Task to complete = Once the line containing "Where should I" is reached in the listing below, reproduce it and all later lines through the final one exactly, but omit any pictures.

○ ○ ○ ○ ○

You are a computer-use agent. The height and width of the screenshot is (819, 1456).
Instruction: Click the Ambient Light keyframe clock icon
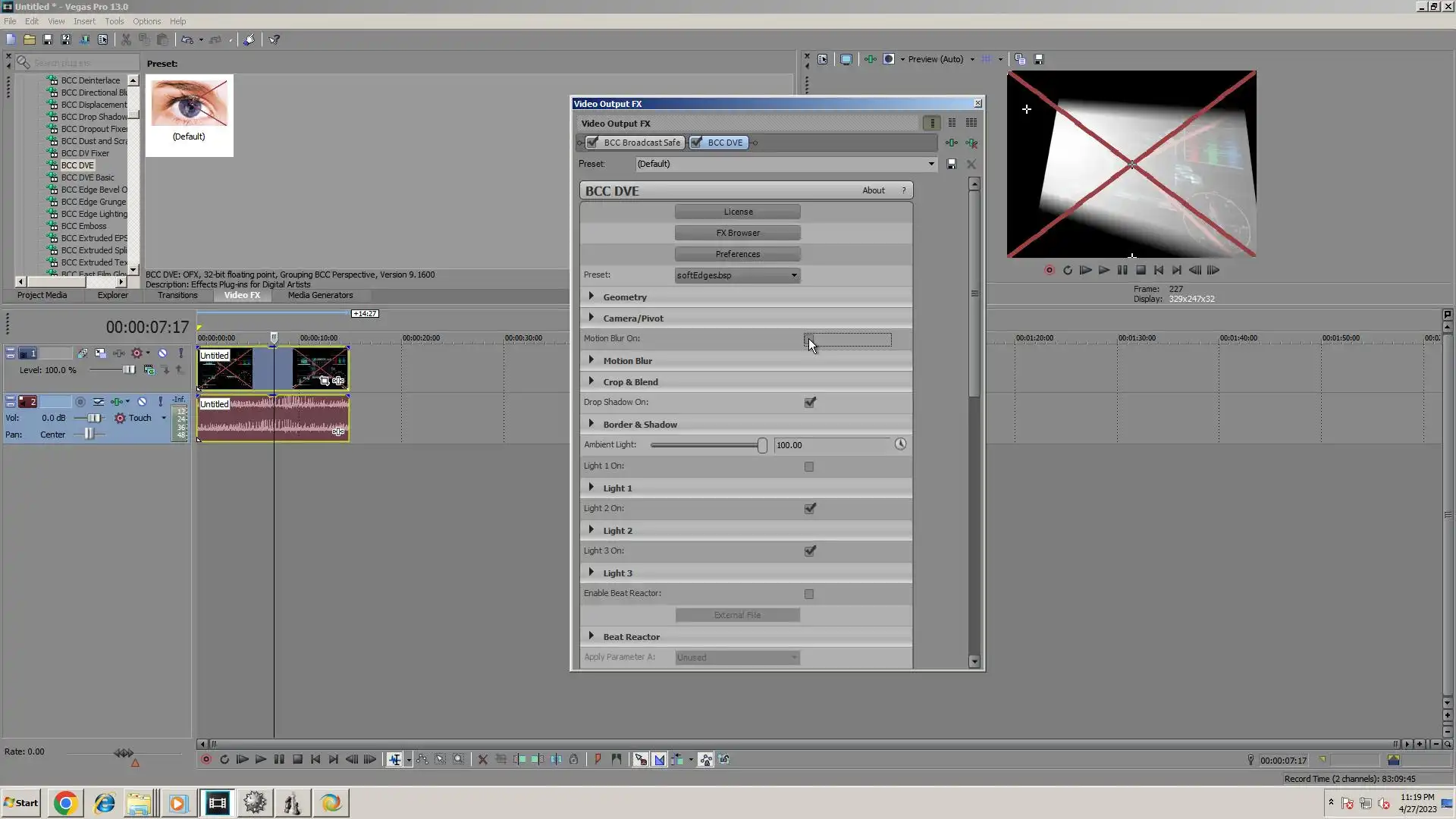pyautogui.click(x=900, y=444)
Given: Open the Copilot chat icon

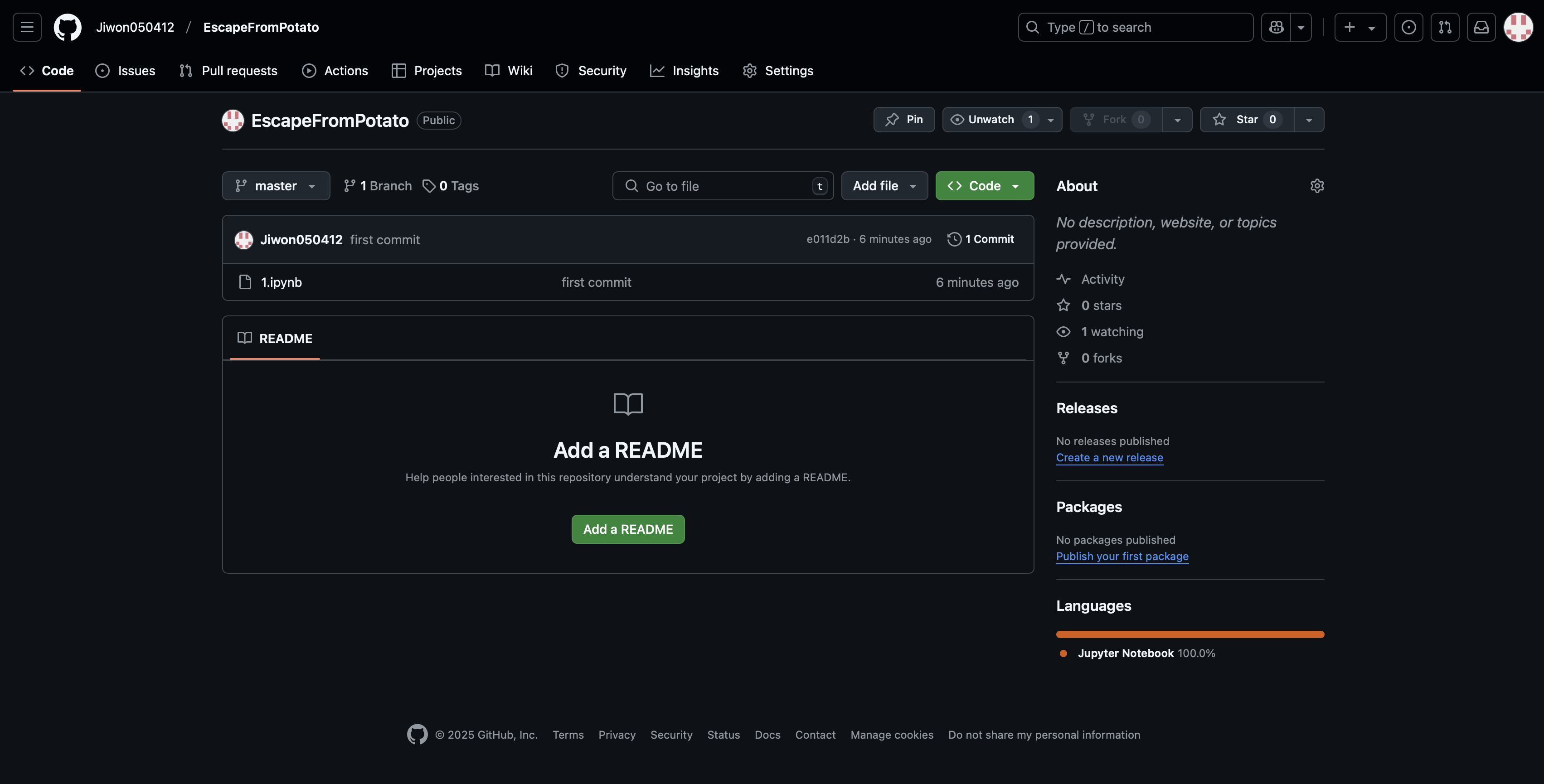Looking at the screenshot, I should 1276,27.
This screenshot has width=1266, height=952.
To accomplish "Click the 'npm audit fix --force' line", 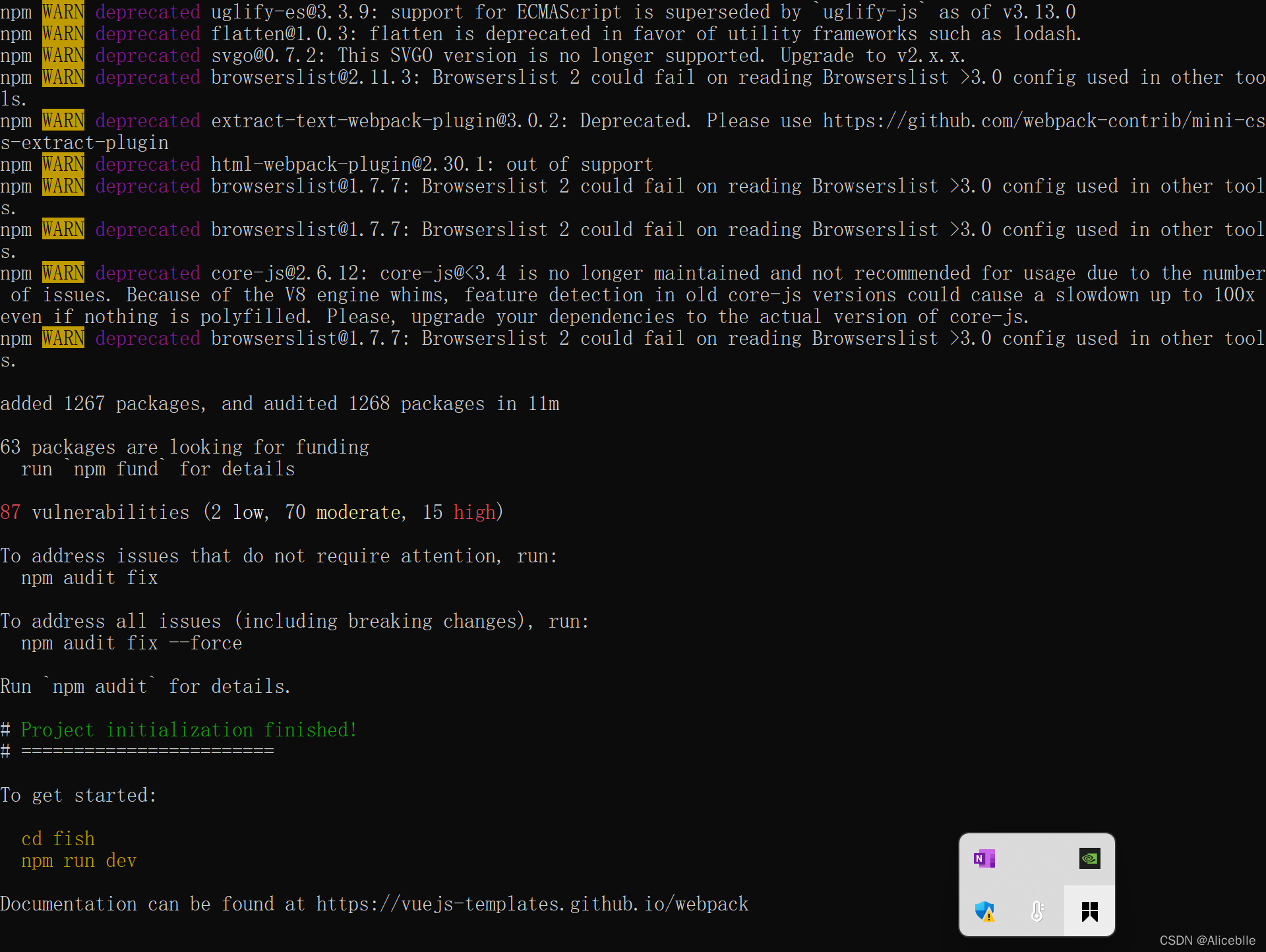I will [x=131, y=643].
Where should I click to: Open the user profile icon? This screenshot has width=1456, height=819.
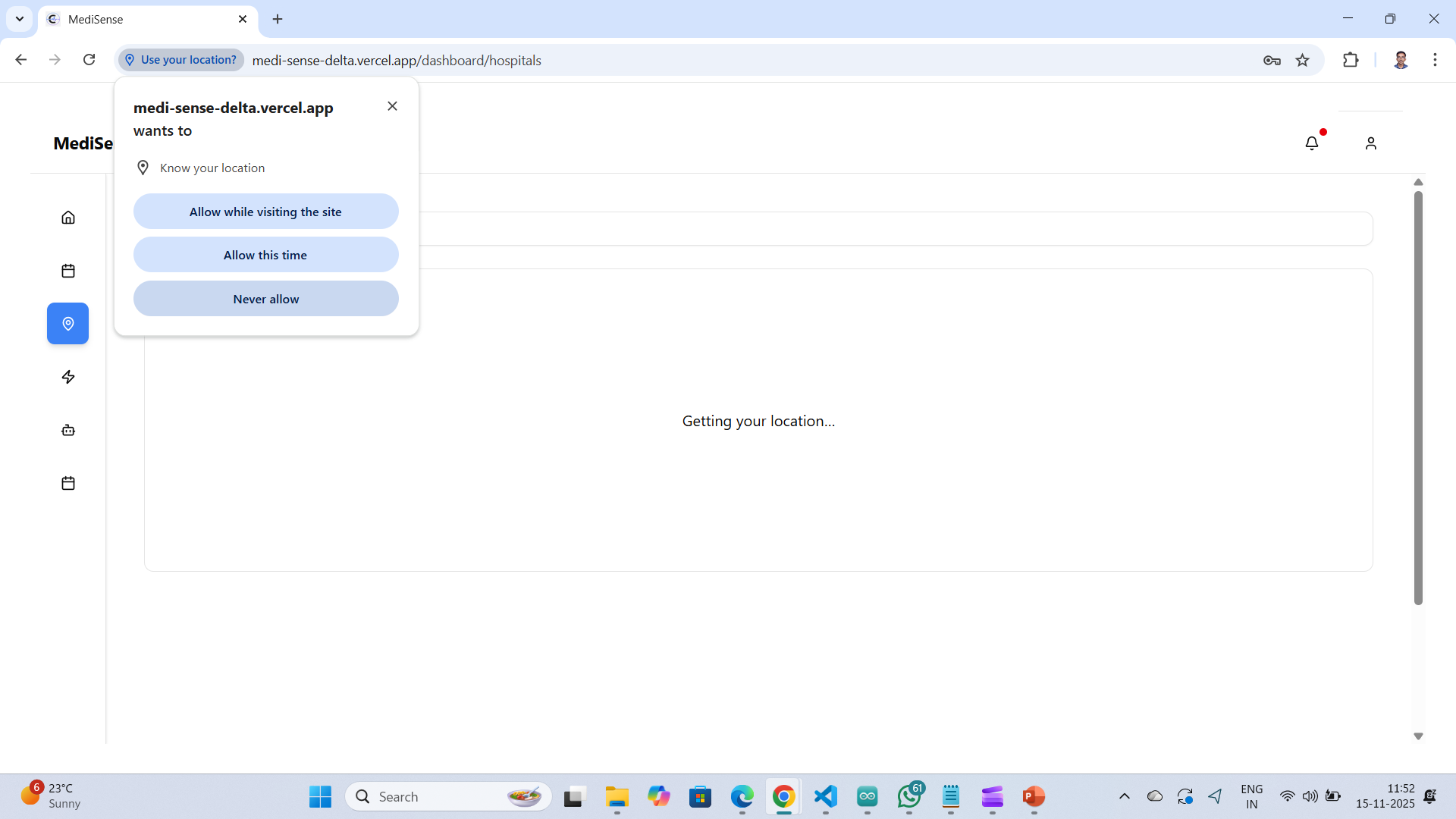pos(1370,143)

○ ○ ○ ○ ○

Exercise solution =
Where should I click to: Open the user profile icon? This screenshot has width=1456, height=819.
pos(1370,143)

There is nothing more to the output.